Exercise: Write out every entry exactly as it stands.

(Items from a data source)
=== Section Start ===

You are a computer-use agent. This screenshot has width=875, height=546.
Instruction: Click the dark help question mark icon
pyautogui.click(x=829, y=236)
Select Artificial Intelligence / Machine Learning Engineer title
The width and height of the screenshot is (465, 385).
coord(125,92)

=== Section End ===

Response area:
You are a computer-use agent. This screenshot has width=875, height=546.
Instruction: Click the dark help question mark icon
pyautogui.click(x=829, y=236)
Select Artificial Intelligence / Machine Learning Engineer title
The width and height of the screenshot is (465, 385).
coord(125,92)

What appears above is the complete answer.